本棚には難しい文字が書かれたものがたくさん並んでいる。散らかった床やテーブルの上、モノトーンで統一されていた。窓から車のクラクションの音、遠くでサイレンがなり、高架橋を走る電車の音が響いている。

 ベッドの上、ふとんを蹴飛ばし、紺色のボクサーパンツ一つ履いて、ぼりぼりと太ももをかく。古い扇風機がゴキゴキとまわりながら動いている。枕の近くに置いていたテレビのリモコンをつかみ、赤いボタンを押した。あくびをして、トイレに向かう。水の流れる音がした。


テレビから最新のニュースが流れてくる。


「……次のニュースです。本日、未明に都内のアパート1室で鋭利な刃物により体中を刺された1人の男性の遺体が発見されました。警視庁によると、死亡推定時刻は、午前2時~午前3時であり、犯人は未だ逃走中。凶器とされる刃物は見つかっておりません。警察は犯人の行方を追っており、事件の真相を調べております……」

 新人アナウンサーが真剣な顔つきでニュース原稿を読んでいた。冷蔵庫の扉を開けて、ミネラルウォーターをガブガブ飲んだ。
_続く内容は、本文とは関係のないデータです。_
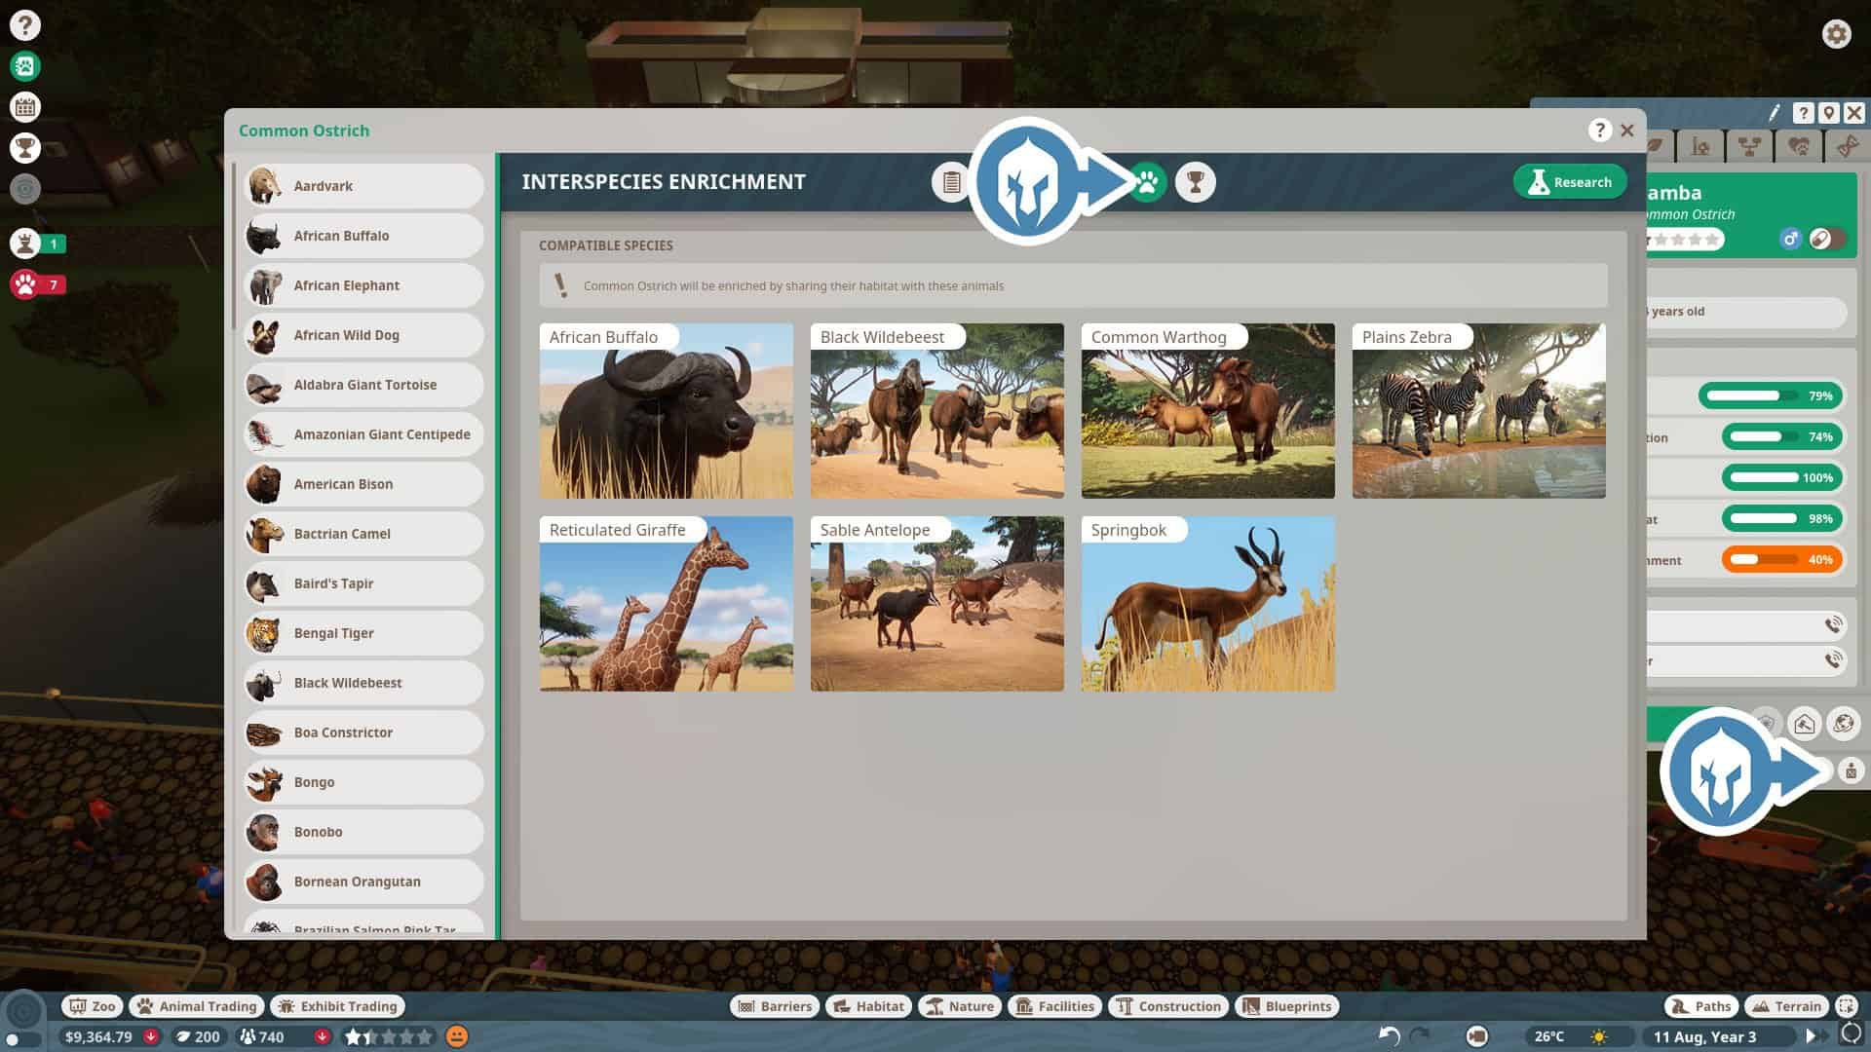Open the Nature build menu
This screenshot has height=1052, width=1871.
[x=959, y=1006]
「また物騒な事件か……俺には関係ないな、きっと……」


 青年は、スマホをいじり、勇者を倒すゲームに夢中になった。それをやっていたかと思うと次はパズルゲームをして、快感を得た。時間を無駄にすることなく、いろんなゲームに費やした。FPSのゲームは、見ず知らずの人と交流ができて、楽しめるが、声を出さずに文字で応答する。この青年は、恥ずかしがり屋でもある。
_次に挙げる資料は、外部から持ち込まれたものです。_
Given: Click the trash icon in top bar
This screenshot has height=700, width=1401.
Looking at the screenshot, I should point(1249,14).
 ゲームに夢中になっていると、スマホに着信が入った。表示画面には『鬼』と表示されている。通話開始ボタンをタップした。


土御門つちみかど!! 起きてたか? 今朝のニュースはもちろん見ていたかと思うが、仕事だ。すぐに出てこい」


「嫌です。ニュース見てません」


 テーブルにスマホを置いて、スピーカーに設定する。


「お前なぁ!! たださえ、遅刻してるんだからこんな優しい職場ありがたいと思え。いいから、今すぐ来い!!」


 タバコに火をつけて鬼という電話主に返事もしない。無視し続ける。


「……お前、無視してるだろ。知ってるぞ。もう、お前の作戦は筒抜けだ。そして、抵抗はできないぞ」


 その言葉を発してすぐに土御門の家のドアが大きな音を出して、大きく開いた。


「土御門 迅!! 《つちみかどじん》仕事は絶対だ! いくら公務員だからって仕事しないと給料払わないんだからな!!」


 上司の『鬼』は、迅の耳を引っ張って外に連れ出した。


「いたたたたた……行きますから。マジやめてくださいって本当に。警察突き出しますよ!」

「バカか!? お前が警察の人間だろ。仕事しろ!」

「ちっ……」

「上司に舌打ちすんじゃねぇ、あとで覚えておけよ?」


 迅は『鬼』に目で殺された。迅の部屋の隅の方ではソーラーパネルで動くぱんだのおもちゃが静かに動いていた。


 近所の交差点では救急車のサイレンが響いている。